Dialogue and democracy
He sees dialogue, not in terms of the conversations in the public engagement community, but as something built in to the system of government. He cites the Ministerial Code,5 and the new Guidelines on the Use of Scientific and Engineering Advice in Policy Making,6 as examples of a two-way process of links between democratic politicians and the scientific community. ‘People should not forget’, he says, ‘that every MP through their mailbag and constituency surgeries, whenever there is a scientific issue coming before the House of Commons - take stem cell research - you have the local religious groups in your constituency wanting to come and see you. Actually they are by and large more active in coming to see you than the local doctors working in the NHS, which is an issue for the medical and scientific community to think about. But we are ourselves as democratic politicians aware of people’s anxieties and their concerns about some of these scientific issues – so that’s why there has to be a two-way street between politicians and scientists.’

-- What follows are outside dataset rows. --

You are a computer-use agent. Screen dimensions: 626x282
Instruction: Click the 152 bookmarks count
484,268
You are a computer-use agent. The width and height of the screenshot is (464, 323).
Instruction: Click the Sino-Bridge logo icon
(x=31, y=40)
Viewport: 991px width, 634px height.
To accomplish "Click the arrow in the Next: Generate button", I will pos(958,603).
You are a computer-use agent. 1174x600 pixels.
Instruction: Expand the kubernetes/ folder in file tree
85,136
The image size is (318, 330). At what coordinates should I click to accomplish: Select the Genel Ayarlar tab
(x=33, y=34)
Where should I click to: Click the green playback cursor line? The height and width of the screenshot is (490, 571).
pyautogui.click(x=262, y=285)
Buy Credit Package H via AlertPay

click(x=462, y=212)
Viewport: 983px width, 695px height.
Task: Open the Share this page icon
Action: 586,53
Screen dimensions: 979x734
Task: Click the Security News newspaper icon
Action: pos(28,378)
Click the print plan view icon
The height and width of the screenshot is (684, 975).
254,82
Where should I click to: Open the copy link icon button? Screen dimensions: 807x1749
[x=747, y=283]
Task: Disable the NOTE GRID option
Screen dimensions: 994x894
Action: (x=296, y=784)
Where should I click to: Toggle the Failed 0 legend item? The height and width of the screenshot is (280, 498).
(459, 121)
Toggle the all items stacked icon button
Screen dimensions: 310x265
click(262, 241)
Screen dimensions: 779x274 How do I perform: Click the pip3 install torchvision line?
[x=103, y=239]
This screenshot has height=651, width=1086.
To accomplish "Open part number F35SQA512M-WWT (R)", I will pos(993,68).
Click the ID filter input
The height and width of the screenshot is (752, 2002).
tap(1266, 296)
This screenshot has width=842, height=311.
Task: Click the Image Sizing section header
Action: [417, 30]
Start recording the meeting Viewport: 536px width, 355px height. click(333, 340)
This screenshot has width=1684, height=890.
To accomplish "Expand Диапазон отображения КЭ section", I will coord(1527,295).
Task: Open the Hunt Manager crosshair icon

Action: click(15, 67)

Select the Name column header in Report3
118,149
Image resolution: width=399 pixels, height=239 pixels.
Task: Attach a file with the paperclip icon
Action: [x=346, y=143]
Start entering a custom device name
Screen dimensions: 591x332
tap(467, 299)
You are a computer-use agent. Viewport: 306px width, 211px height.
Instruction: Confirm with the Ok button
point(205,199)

The morning after I saw David Willetts he gave his first big speech on science, concentrating on the economic case for investment in science and research. It’s obvious, and hardly surprising, that public engagement has not yet found its way to the top of his In box. How to take the Science and Society initiative forward; how to encourage dialogue in the practitioners’ context; how to ensure that the outcomes of dialogues are considered by policy makers; how the government can look to its own procedures to build up public trust in those who make and carry out policy: these questions will have to wait. The spending review, which will be published soon, will give some indication of how he will handle the community.
Literally. One of the Minister’s cufflinks reads, ‘Ayes’. The other, ‘Noes’. It remains to be seen how this most alert of the political flock, perched high on his roost, will scan his portfolio, and where he will locate public engagement. Let’s hope that the ayes will have it.
1 February 2010, Science and Mathematics Secondary Education for the 21st Century: Report  of the Science and Learning Expert Group, for the Department of Business, Industry and Skills (BIS) Science and Society initiative
2 January 2010, Science and the Media: securing the Future: Report  of the Science and the Media Expert Group, for the BIS Science and Society initiative
3 See People & Science, p7  of this issue
4 Lindsey Colbourne Associates (January 2010), Organisational Learning and Change for Public Engagement; prepared for the Science for All report – part of the Science and Society initiative for the Department of Business, Industry and Skills
5 May 2010, Ministerial Code , Cabinet Office.
6 The Government’s Chief Scientific Adviser (July 2010), Guidelines  on the Use of Scientific and Engineering Advice in Policy Making.